**TASK DESCRIPTION:**
Records follow. Copy every line with "will".

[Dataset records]
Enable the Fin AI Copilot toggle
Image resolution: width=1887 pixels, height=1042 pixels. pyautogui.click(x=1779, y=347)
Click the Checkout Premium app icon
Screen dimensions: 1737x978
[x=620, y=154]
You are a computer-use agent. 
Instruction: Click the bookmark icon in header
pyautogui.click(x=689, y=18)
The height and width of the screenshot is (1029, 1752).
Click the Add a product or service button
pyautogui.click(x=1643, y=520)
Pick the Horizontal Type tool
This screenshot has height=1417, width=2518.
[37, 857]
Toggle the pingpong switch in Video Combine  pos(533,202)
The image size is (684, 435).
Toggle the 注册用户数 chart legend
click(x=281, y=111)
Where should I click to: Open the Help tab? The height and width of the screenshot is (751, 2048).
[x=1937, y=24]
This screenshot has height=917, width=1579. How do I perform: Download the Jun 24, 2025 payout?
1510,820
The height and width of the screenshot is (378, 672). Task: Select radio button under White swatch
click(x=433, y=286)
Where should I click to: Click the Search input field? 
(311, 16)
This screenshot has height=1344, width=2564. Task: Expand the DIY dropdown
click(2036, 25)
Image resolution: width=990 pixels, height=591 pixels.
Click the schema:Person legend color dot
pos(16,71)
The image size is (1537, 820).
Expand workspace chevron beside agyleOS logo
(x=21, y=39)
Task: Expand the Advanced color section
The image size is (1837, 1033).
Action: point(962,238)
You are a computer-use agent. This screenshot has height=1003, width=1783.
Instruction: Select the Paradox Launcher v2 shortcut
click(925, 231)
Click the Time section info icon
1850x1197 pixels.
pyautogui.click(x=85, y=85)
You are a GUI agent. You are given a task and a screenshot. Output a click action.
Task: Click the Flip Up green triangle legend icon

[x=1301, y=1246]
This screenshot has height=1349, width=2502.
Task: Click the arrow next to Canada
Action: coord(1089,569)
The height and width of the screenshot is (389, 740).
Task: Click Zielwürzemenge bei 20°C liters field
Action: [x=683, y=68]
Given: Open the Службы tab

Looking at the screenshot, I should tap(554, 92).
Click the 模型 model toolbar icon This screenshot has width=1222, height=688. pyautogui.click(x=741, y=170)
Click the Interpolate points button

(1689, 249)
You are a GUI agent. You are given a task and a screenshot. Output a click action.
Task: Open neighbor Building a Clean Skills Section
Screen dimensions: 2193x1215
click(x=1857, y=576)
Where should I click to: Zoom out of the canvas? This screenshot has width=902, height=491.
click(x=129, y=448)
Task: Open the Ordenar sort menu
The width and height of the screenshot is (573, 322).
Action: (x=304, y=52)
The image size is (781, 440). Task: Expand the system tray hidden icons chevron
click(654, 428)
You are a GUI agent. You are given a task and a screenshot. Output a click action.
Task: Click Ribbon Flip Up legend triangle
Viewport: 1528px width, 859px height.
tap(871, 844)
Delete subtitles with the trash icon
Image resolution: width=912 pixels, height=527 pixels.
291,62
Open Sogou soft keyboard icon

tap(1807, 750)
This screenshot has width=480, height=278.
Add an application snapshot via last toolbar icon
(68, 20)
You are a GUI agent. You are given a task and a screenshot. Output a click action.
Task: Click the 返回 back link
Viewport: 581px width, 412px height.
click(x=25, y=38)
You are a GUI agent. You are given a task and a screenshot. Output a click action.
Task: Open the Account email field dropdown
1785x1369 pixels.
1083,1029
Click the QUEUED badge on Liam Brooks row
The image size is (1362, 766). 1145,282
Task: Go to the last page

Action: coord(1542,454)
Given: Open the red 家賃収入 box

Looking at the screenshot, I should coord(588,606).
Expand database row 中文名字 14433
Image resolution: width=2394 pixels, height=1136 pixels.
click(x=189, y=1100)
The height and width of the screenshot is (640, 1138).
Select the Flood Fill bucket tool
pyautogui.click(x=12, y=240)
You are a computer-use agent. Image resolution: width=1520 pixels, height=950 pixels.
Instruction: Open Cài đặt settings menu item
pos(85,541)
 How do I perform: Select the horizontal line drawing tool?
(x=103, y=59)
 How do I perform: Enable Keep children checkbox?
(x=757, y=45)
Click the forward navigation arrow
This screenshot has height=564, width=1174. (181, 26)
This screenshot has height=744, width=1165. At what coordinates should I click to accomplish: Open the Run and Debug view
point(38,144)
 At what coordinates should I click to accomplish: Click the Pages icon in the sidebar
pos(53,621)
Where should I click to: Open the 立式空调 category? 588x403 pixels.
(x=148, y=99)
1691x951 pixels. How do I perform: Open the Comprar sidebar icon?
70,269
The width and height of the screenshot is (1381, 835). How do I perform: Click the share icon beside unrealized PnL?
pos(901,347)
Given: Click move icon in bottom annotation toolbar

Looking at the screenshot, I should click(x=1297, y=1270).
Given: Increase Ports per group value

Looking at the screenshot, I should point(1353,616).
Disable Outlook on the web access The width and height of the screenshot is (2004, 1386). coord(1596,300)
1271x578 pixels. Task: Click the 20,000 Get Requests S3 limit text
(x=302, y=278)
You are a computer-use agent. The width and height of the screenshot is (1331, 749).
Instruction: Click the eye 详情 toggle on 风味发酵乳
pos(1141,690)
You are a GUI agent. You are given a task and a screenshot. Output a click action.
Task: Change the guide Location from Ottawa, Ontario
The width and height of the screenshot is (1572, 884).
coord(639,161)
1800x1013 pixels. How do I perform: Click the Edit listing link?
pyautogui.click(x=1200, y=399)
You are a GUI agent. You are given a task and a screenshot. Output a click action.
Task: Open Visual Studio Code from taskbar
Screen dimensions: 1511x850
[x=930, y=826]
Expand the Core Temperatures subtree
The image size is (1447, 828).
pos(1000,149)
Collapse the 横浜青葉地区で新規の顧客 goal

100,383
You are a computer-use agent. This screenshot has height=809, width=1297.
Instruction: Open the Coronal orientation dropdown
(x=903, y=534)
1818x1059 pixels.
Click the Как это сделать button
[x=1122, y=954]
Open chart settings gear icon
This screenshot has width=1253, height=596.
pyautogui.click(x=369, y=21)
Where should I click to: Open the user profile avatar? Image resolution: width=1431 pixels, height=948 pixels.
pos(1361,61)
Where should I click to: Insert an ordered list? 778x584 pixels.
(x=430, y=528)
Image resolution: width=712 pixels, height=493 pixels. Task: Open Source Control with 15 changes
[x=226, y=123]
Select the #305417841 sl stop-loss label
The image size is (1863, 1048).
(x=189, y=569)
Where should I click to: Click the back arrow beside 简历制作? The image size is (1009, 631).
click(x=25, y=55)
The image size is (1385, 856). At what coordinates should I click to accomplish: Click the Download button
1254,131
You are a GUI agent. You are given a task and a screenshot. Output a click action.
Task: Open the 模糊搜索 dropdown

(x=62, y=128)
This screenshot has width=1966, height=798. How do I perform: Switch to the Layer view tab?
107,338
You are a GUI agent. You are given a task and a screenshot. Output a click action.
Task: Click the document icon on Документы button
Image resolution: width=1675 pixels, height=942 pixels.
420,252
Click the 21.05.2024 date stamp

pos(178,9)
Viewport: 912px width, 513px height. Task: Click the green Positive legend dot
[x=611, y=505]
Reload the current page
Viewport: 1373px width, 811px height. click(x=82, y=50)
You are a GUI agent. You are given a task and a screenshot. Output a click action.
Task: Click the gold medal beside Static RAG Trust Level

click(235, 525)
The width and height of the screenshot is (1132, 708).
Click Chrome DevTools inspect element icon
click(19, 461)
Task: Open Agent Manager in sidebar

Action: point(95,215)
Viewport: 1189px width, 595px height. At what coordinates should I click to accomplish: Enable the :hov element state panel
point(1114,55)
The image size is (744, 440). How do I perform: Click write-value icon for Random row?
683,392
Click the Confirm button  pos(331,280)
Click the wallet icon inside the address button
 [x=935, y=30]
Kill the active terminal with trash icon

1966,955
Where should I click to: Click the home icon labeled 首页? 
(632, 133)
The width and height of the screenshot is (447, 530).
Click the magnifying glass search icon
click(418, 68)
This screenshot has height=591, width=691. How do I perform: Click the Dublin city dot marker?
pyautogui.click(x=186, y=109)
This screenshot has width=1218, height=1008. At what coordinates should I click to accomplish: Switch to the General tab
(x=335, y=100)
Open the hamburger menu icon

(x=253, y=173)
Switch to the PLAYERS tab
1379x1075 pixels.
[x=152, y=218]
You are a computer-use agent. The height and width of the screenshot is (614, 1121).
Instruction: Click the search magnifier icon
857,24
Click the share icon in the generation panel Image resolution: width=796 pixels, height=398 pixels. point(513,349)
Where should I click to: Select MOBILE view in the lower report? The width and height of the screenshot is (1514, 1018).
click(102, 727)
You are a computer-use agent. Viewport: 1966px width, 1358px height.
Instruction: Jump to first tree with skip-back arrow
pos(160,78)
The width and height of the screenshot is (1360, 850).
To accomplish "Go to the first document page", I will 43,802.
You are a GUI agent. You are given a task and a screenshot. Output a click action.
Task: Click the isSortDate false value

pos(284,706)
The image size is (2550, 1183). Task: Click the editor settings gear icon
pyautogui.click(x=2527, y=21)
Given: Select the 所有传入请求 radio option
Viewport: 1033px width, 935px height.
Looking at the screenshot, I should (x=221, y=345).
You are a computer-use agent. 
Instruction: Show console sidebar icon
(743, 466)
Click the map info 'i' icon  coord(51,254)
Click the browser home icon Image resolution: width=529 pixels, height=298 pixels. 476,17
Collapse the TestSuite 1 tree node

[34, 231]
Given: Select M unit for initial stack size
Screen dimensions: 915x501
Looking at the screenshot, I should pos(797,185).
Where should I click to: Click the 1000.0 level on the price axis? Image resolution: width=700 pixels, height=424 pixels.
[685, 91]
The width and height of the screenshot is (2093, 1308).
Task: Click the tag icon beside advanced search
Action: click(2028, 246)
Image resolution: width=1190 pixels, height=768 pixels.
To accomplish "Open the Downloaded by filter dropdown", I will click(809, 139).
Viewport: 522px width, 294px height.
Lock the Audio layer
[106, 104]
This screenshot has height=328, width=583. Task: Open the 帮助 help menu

**ANSWER TO THE EXERCISE:**
To accomplish "Go to the first document page", I will 43,802.
To accomplish "Open the Downloaded by filter dropdown", I will click(809, 139).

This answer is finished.